A dog maybe. A stray cat, or pack of strays even. There was a few that often slunk around together near the warehouses on the estate, horrible mangy-looking things, all protruding bone and matted fur, trying to catch the rats that inevitably lurked nearby, feasting on any scraps they could find.

A sound echoed from across the yard, something shuffling in the gloom where the trail of dead rats disappeared into the darkness. The area next to the first warehouse was steeped in impenetrable shadow. The security light never worked properly and was temperamental to say the least, the sensors seeming to have a mind of their own and deciding when to illuminate the yard and when to let it languish in darkness.

'Hello?' I called out, immediately regretting it. Why did we do that? Why did we call out in the darkness when we didn't have a bloody clue what monsters might be waiting there for us?

I stood up, ready to run, ready to flee with the rats.

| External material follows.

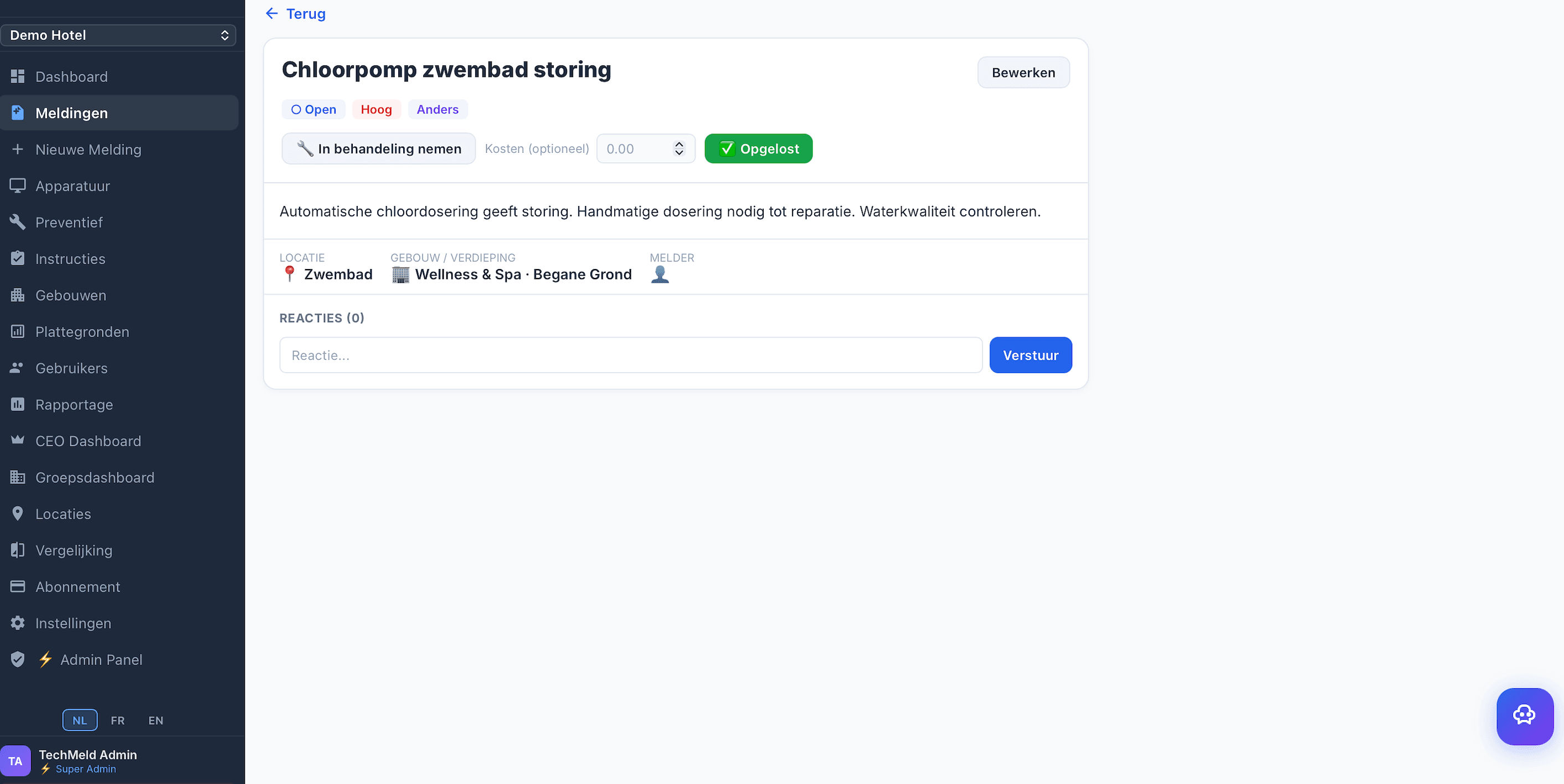Mark the report as Opgelost
This screenshot has height=784, width=1564.
coord(758,149)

This was stupid. I was being stupid. This was real-life, not some bloody horror movie. What did I think was going to come lumbering out of the dark?

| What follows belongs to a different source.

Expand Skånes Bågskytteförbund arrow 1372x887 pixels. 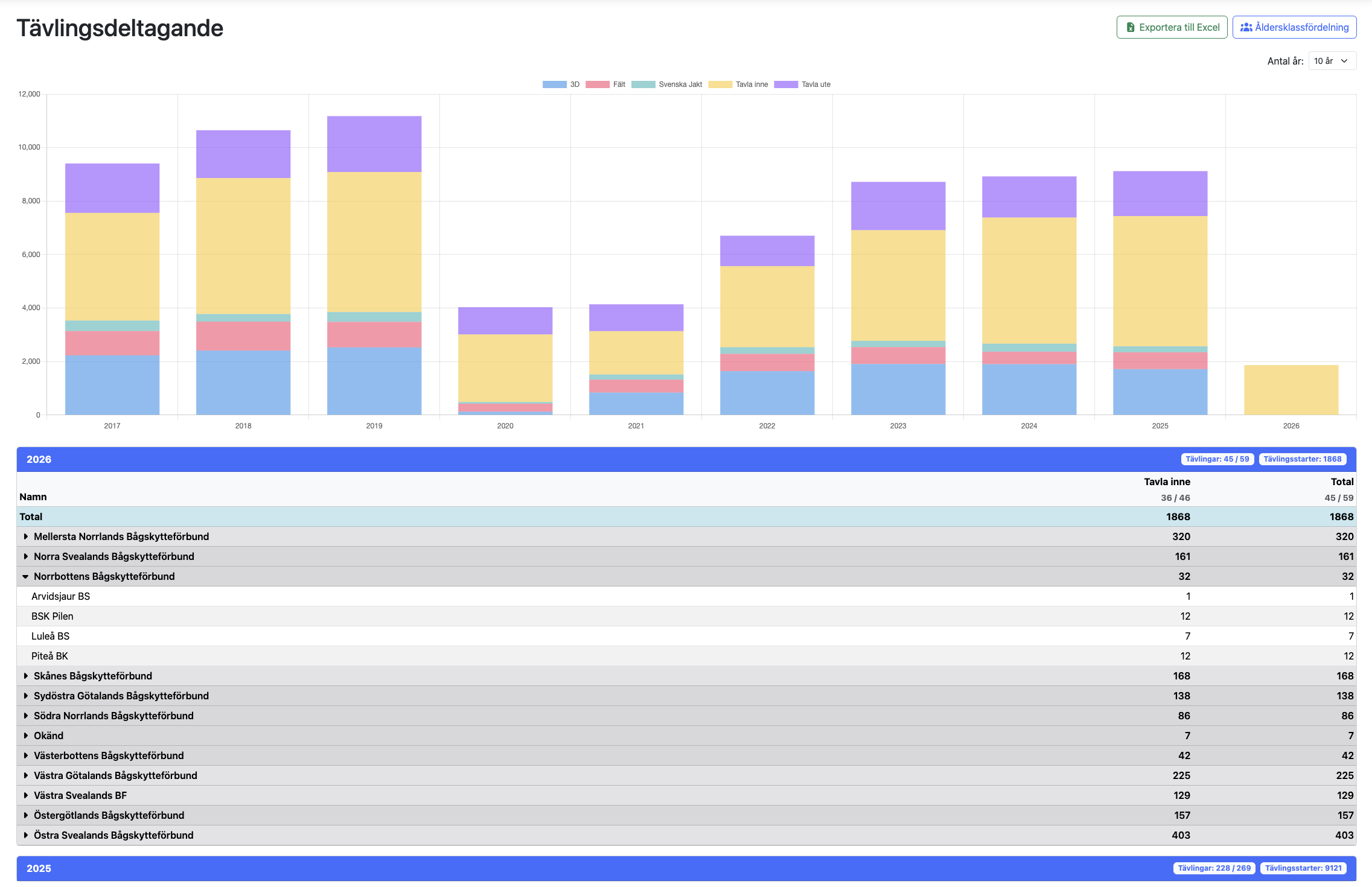(x=26, y=676)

Wet, squelchy sounds drifted on the air. A foot shifting on the concrete. It wasn't an animal. It sounded too big to be a dog or a cat.

I'd never imagined I could be one of those people who pissed themselves out of sheer fright. Or fainted. And right then, I could imagine doing both. A guy like me would never play the hero in a horror movie. I was one of the ones always destined to meet some grisly end at the hands of the depraved killer. The one everyone looked at on screen and would say, nodding with glee, yeah, he's next, he's definitely next.

My breath was ragged, painful, as it rasped in my throat. 'Fuck this,' I whispered.

I moved and one tiny step was all it took.

The security light came on with a flash; brilliant white light blinding me, and for one second, I squinted and threw my hand up to shield my eyes from the floodlit glare. As the white spots in my eyes faded, I saw it through my splayed fingers. I saw the monster. The rat-killer. The creature from the horror movie that lurked in the shadows, now bathed in light.

And it was beautiful.

Dirty-blonde hair. Delicate fingers. Perfect mouth.

Alice. My Alice, crouched low on her haunches, blood dripping from her mouth – God, I loved kissing that mouth – a rat, squirming and struggling in her beautiful hands. She blinked in the glare, her eyes watching me warily, before blinking again, and, as if I wasn't even there, as if I wasn't standing right there looking at her, she raised the tiny animal to her lips and bit down. Teeth tore into the rodent, ripping its flesh from its body, cramming as much of it into her mouth as she could. A piece of something, soft and wet, fell to the ground, and her fingers found it, shoving it greedily back into her waiting mouth. She chewed it, whatever it was, innards or flesh, her jaw working, her lips slapping together with satisfaction, her eyes glazed in ecstasy.

Like it was the best thing she'd tasted in a long time.

Like it was the best, damn thing she'd tasted in her whole life.